Output: About Page URLs and company descriptions for each company URL in input if it exists.
Process:
- From that csv file, the program takes the URL strings under the column name "url".
- The program then adds "about" to the end of the URL as a sub-URL and checks if the site exists.
- If the site exists, the program returns the about page URL next to the original URL.
- If the site does not exist, the program adds "about-us" instead and checks again, returning the new URL if it exists and returning an empty string if not.
- The program then sifts the HTML of the About Page and returns all text blocks of 300 characters or more to obtain company descriptions.
Includes:
E:\McNair\Software\Scripts\Gscript2.py
URL Finder #3 - URL Compiler
Description
Notes: The URL Compiler is an automated algorithmic program to search company names through the Google Custom Search API and compile the first 10 URLs received, matching each URL to the company search and its result order number (1st result; 2nd result; etc). Developed through Python 2.7.
Input: CSV file with a list of company names in a column.
Output: New CSV file with three columns:
- Company name
- URL Result
- Result Order Number
Process: fsfjasjfk;asdjfa;
URL Finder #4 - Specific Search URL Finder
Description
Notes: The Specific Search URL Finder is an automated algorithmic program to process specific searches through the Google Custom Search API and compile up to the first 10 URLs received, matching each URL to the company search and its result order number (1st result; 2nd result; etc). Developed through Python 2.7.

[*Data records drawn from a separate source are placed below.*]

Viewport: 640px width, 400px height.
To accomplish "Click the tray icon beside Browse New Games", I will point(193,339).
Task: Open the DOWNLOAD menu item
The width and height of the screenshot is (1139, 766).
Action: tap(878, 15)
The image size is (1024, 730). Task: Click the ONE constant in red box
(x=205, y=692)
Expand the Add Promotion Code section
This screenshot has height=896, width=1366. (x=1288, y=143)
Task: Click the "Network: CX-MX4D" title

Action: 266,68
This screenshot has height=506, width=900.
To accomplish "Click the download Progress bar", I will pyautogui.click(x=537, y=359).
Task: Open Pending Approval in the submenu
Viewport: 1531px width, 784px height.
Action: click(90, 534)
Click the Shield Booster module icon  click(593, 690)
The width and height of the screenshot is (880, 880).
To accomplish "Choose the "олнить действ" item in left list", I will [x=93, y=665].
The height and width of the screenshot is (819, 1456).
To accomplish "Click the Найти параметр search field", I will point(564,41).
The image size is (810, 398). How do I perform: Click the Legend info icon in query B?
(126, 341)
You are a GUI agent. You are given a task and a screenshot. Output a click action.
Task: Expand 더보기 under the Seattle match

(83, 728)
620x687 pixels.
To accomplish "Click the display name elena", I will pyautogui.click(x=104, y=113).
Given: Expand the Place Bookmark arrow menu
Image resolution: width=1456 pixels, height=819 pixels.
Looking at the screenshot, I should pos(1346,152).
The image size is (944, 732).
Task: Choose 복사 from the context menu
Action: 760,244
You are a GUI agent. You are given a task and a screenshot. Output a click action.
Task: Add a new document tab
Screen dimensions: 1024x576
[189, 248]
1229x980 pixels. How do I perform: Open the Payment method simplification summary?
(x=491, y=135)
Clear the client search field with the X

Input: CSV file with search text strings in the first column
Output: New CSV file with three columns:
- Original Search Text
- URL Result
- Result Order Number
How To Use
The program takes the input of a csv file
- From that csv file, the program takes the search strings in the first column of that csv file and puts the searches through the google custom search API and compiles the results.
- From there, the program forms a new csv file with 4 columns
- In the first column is the search string from the input file.
- In the second is all of the URL results that came up from the google custom search.
- In the third is a short description of the content of the URL in column 2 .
- In the fourth is a number, indicating the order of the search result. for example, a “1” would indicate that the url in that row was the first result that came up from searching the corresponding search string in the row.
You only have to adjust three parts of the code to make the program work.
- Replace the address in input_file read to the address of your input csv file
- Replace the address in output_file to the address of a new csv file you want to output the data into
- Lastly, the program needs a place to store all of its results from the google searches so wherever you want to store it, replace the address in out_path to the address of that place.